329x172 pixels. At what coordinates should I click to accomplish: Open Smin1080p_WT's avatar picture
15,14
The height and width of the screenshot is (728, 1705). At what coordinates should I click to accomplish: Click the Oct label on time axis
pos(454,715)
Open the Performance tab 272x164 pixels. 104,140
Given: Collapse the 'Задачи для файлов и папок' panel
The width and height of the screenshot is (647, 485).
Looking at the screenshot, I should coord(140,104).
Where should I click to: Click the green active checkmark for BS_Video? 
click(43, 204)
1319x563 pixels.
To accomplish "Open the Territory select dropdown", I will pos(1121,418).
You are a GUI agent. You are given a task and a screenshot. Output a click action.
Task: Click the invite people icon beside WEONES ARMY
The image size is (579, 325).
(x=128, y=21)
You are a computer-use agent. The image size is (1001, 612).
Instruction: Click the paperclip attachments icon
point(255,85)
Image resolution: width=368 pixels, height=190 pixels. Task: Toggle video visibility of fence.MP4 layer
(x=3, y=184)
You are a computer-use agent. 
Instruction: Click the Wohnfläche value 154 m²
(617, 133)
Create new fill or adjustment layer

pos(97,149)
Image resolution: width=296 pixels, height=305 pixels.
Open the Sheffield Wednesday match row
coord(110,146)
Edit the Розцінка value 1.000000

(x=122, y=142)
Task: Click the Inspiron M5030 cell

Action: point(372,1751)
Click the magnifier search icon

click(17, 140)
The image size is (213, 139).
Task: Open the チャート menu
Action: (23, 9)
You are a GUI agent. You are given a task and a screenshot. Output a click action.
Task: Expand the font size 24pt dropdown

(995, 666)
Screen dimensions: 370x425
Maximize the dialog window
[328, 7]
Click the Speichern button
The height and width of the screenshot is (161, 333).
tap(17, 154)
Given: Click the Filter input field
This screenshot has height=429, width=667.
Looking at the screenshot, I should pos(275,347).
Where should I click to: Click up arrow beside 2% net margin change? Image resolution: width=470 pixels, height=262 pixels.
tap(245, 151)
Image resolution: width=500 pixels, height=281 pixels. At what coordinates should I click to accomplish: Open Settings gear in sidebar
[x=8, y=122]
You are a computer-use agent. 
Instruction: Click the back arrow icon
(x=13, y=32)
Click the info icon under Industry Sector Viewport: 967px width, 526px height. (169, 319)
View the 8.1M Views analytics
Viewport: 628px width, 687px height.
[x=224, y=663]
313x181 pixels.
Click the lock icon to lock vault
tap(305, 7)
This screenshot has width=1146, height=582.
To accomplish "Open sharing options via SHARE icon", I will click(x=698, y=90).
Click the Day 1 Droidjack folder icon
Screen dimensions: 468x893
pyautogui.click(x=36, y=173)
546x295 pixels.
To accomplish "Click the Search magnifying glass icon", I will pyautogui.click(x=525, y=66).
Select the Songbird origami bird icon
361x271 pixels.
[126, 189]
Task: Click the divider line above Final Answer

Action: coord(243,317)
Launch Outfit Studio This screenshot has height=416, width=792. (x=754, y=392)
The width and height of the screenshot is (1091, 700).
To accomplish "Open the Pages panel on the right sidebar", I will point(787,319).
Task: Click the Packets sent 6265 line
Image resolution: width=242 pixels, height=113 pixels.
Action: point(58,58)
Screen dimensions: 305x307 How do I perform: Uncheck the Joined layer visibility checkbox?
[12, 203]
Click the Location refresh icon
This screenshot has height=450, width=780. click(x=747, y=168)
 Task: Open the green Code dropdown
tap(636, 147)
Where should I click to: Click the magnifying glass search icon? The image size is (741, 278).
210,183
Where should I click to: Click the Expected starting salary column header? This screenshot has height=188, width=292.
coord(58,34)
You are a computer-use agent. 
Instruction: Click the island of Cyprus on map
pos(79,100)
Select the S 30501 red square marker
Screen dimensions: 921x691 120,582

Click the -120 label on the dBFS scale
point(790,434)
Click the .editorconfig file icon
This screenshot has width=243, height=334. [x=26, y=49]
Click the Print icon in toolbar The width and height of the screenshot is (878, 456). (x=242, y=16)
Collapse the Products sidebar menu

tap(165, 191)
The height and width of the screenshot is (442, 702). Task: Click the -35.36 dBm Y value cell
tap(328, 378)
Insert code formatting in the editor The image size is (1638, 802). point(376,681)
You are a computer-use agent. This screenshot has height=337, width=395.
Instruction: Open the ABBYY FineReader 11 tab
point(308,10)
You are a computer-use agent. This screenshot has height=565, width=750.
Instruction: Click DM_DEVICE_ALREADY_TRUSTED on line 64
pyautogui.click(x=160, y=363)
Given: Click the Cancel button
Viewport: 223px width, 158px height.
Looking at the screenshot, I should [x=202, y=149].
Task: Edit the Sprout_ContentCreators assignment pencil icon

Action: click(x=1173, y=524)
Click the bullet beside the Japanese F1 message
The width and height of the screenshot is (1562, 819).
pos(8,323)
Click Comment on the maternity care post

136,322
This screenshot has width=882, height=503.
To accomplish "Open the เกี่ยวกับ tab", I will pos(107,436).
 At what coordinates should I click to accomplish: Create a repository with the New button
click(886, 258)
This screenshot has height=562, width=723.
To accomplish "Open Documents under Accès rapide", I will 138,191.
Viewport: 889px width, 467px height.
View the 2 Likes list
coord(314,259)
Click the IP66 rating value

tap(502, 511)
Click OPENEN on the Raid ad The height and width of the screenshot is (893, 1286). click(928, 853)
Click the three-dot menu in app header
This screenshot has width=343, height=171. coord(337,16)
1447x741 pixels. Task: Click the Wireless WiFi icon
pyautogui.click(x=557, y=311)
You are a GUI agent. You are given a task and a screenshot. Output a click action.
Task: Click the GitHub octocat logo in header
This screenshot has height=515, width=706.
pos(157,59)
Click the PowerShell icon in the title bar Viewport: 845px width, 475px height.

━━━━━━

What this task involves: Each entry above is to be repeated exactly as it appears.

Exercise result:
329x172 pixels. At what coordinates should I click to accomplish: Open Smin1080p_WT's avatar picture
15,14
The height and width of the screenshot is (728, 1705). At what coordinates should I click to accomplish: Click the Oct label on time axis
pos(454,715)
Open the Performance tab 272x164 pixels. 104,140
Given: Collapse the 'Задачи для файлов и папок' panel
The width and height of the screenshot is (647, 485).
Looking at the screenshot, I should coord(140,104).
Where should I click to: Click the green active checkmark for BS_Video? 
click(43, 204)
1319x563 pixels.
To accomplish "Open the Territory select dropdown", I will pos(1121,418).
You are a GUI agent. You are given a task and a screenshot. Output a click action.
Task: Click the invite people icon beside WEONES ARMY
The image size is (579, 325).
(x=128, y=21)
You are a computer-use agent. The image size is (1001, 612).
Instruction: Click the paperclip attachments icon
point(255,85)
Image resolution: width=368 pixels, height=190 pixels. Task: Toggle video visibility of fence.MP4 layer
(x=3, y=184)
You are a computer-use agent. 
Instruction: Click the Wohnfläche value 154 m²
(617, 133)
Create new fill or adjustment layer

pos(97,149)
Image resolution: width=296 pixels, height=305 pixels.
Open the Sheffield Wednesday match row
coord(110,146)
Edit the Розцінка value 1.000000

(x=122, y=142)
Task: Click the Inspiron M5030 cell

Action: point(372,1751)
Click the magnifier search icon

click(17, 140)
The image size is (213, 139).
Task: Open the チャート menu
Action: (23, 9)
You are a GUI agent. You are given a task and a screenshot. Output a click action.
Task: Expand the font size 24pt dropdown

(995, 666)
Screen dimensions: 370x425
Maximize the dialog window
[328, 7]
Click the Speichern button
The height and width of the screenshot is (161, 333).
tap(17, 154)
Given: Click the Filter input field
This screenshot has height=429, width=667.
Looking at the screenshot, I should pos(275,347).
Where should I click to: Click up arrow beside 2% net margin change? Image resolution: width=470 pixels, height=262 pixels.
tap(245, 151)
Image resolution: width=500 pixels, height=281 pixels. At what coordinates should I click to accomplish: Open Settings gear in sidebar
[x=8, y=122]
You are a computer-use agent. 
Instruction: Click the back arrow icon
(x=13, y=32)
Click the info icon under Industry Sector Viewport: 967px width, 526px height. (169, 319)
View the 8.1M Views analytics
Viewport: 628px width, 687px height.
[x=224, y=663]
313x181 pixels.
Click the lock icon to lock vault
tap(305, 7)
This screenshot has width=1146, height=582.
To accomplish "Open sharing options via SHARE icon", I will click(x=698, y=90).
Click the Day 1 Droidjack folder icon
Screen dimensions: 468x893
pyautogui.click(x=36, y=173)
546x295 pixels.
To accomplish "Click the Search magnifying glass icon", I will pyautogui.click(x=525, y=66).
Select the Songbird origami bird icon
361x271 pixels.
[126, 189]
Task: Click the divider line above Final Answer

Action: coord(243,317)
Launch Outfit Studio This screenshot has height=416, width=792. (x=754, y=392)
The width and height of the screenshot is (1091, 700).
To accomplish "Open the Pages panel on the right sidebar", I will point(787,319).
Task: Click the Packets sent 6265 line
Image resolution: width=242 pixels, height=113 pixels.
Action: point(58,58)
Screen dimensions: 305x307 How do I perform: Uncheck the Joined layer visibility checkbox?
[12, 203]
Click the Location refresh icon
This screenshot has height=450, width=780. click(x=747, y=168)
 Task: Open the green Code dropdown
tap(636, 147)
Where should I click to: Click the magnifying glass search icon? The image size is (741, 278).
210,183
Where should I click to: Click the Expected starting salary column header? This screenshot has height=188, width=292.
coord(58,34)
You are a computer-use agent. 
Instruction: Click the island of Cyprus on map
pos(79,100)
Select the S 30501 red square marker
Screen dimensions: 921x691 120,582

Click the -120 label on the dBFS scale
point(790,434)
Click the .editorconfig file icon
This screenshot has width=243, height=334. [x=26, y=49]
Click the Print icon in toolbar The width and height of the screenshot is (878, 456). (x=242, y=16)
Collapse the Products sidebar menu

tap(165, 191)
The height and width of the screenshot is (442, 702). Task: Click the -35.36 dBm Y value cell
tap(328, 378)
Insert code formatting in the editor The image size is (1638, 802). point(376,681)
You are a computer-use agent. This screenshot has height=337, width=395.
Instruction: Open the ABBYY FineReader 11 tab
point(308,10)
You are a computer-use agent. This screenshot has height=565, width=750.
Instruction: Click DM_DEVICE_ALREADY_TRUSTED on line 64
pyautogui.click(x=160, y=363)
Given: Click the Cancel button
Viewport: 223px width, 158px height.
Looking at the screenshot, I should [x=202, y=149].
Task: Edit the Sprout_ContentCreators assignment pencil icon

Action: click(x=1173, y=524)
Click the bullet beside the Japanese F1 message
The width and height of the screenshot is (1562, 819).
pos(8,323)
Click Comment on the maternity care post

136,322
This screenshot has width=882, height=503.
To accomplish "Open the เกี่ยวกับ tab", I will pos(107,436).
 At what coordinates should I click to accomplish: Create a repository with the New button
click(886, 258)
This screenshot has height=562, width=723.
To accomplish "Open Documents under Accès rapide", I will 138,191.
Viewport: 889px width, 467px height.
View the 2 Likes list
coord(314,259)
Click the IP66 rating value

tap(502, 511)
Click OPENEN on the Raid ad The height and width of the screenshot is (893, 1286). click(928, 853)
Click the three-dot menu in app header
This screenshot has width=343, height=171. coord(337,16)
1447x741 pixels. Task: Click the Wireless WiFi icon
pyautogui.click(x=557, y=311)
You are a GUI agent. You are given a task and a screenshot. Output a click action.
Task: Click the GitHub octocat logo in header
This screenshot has height=515, width=706.
pos(157,59)
Click the PowerShell icon in the title bar Viewport: 845px width, 475px height.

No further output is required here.